Work request 1 = According to the GST refund case text, how much was the partial GST refund that the Commissioner agreed to pay ITS for its facilitation fee?
====== Excerpted text
Consequently, ITS claimed a goods and services tax ("GST") refund of $545,255.48 for GST accounted for between 1993 and 20 May 1999.
A section 46 letter was sent to the taxpayer's agent on the 15th working day but was not received until some days later. As this occurred prior to Commissioner of Inland Revenue v Sea Hunter Fishing Ltd (2002) 20 NZTC 17,478 (CA)("Sea Hunter"), all parties were of the view that section 46 of the GST Act had been complied with. However, the taxpayer's agent was told verbally by Inland Revenue staff that there would be an investigation into the GST return within the 15-day period.
A number of similar GST claims were made by other members of the ITO industry and a fiscal risk of $150–$200 million was identified. An ITO project was commenced by Inland Revenue and advice sought from the Solicitor General. Following consultation, a decision was made by Parliament that, to avoid doubt, the amendment to the GST Act would be made retrospective. The retrospective legislation contained a "savings provision" (section 241(6) of the Taxation (Taxpayer Assessment and Miscellaneous Provisions) Act 2001). The effect of the retrospective legislation was that the GST refunds claimed by members of the ITO industry (including ITS) would not be payable as claimed. However, a decision was made that the ITO industry's profit margin (known as the "facilitation fee") could be zero rated.
Accordingly, the Commissioner entered into two "agreed adjustments" with ITS, one to record that the original GST claim of $545,255.48 would not be paid and the second agreement recorded an agreement for a partial GST refund of $119,000 for ITS's facilitation fee.
ITS filed proceedings against the Commissioner in 2012 for a statutory debt owing due to a breach of section 46 of the GST Act and for Judicial Review.
The Commissioner filed an amended Statement of Defence and sought leave to raise a defence based on the application of the Limitation Act 1950 to ITS's claim after the close of pleadings.
============
====== Given records
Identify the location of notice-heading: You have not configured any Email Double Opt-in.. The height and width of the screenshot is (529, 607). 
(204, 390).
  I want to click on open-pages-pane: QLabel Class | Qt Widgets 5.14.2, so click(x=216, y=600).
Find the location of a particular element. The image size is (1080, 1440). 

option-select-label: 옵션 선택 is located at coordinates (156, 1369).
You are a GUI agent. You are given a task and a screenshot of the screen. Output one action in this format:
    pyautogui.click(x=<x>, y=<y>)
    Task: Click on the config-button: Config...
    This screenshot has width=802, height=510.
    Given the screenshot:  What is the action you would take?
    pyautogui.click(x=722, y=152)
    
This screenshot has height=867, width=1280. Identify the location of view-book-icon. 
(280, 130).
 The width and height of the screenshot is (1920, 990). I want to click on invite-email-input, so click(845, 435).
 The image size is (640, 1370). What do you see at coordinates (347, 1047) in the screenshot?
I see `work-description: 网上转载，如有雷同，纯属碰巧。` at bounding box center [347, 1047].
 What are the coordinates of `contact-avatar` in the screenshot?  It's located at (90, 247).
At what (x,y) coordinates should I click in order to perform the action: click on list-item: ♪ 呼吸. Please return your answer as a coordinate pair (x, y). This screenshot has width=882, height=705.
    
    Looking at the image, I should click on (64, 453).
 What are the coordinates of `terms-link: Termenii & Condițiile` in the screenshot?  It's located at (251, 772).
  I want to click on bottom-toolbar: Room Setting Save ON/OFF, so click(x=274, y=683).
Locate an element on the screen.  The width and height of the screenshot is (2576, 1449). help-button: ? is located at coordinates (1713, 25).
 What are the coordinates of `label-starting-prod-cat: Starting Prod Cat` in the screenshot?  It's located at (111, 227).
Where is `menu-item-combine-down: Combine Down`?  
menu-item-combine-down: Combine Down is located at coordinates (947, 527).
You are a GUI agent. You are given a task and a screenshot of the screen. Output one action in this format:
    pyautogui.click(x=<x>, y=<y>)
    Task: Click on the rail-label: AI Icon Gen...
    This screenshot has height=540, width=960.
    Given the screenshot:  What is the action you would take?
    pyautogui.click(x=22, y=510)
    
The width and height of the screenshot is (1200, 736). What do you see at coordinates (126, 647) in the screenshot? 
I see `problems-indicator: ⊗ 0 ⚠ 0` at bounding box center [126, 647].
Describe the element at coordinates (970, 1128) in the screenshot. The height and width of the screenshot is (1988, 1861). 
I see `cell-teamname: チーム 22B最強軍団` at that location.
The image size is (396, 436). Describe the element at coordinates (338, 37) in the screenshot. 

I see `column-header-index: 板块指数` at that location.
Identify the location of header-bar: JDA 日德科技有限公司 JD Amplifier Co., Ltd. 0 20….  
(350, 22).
============
Work request 2 = Rewrite the entries, starting at the line that contains "Identify the location of header-bar: JDA" and ending with the final line of the entries, both included. Keep the requests unchanged, but multiply every coordinate in the answers by 1.7 and round to whole numbers, with halves rounding up.

Answer area 1 = $119,000

Answer area 2 =
Identify the location of header-bar: JDA 日德科技有限公司 JD Amplifier Co., Ltd. 0 20….  
(595, 37).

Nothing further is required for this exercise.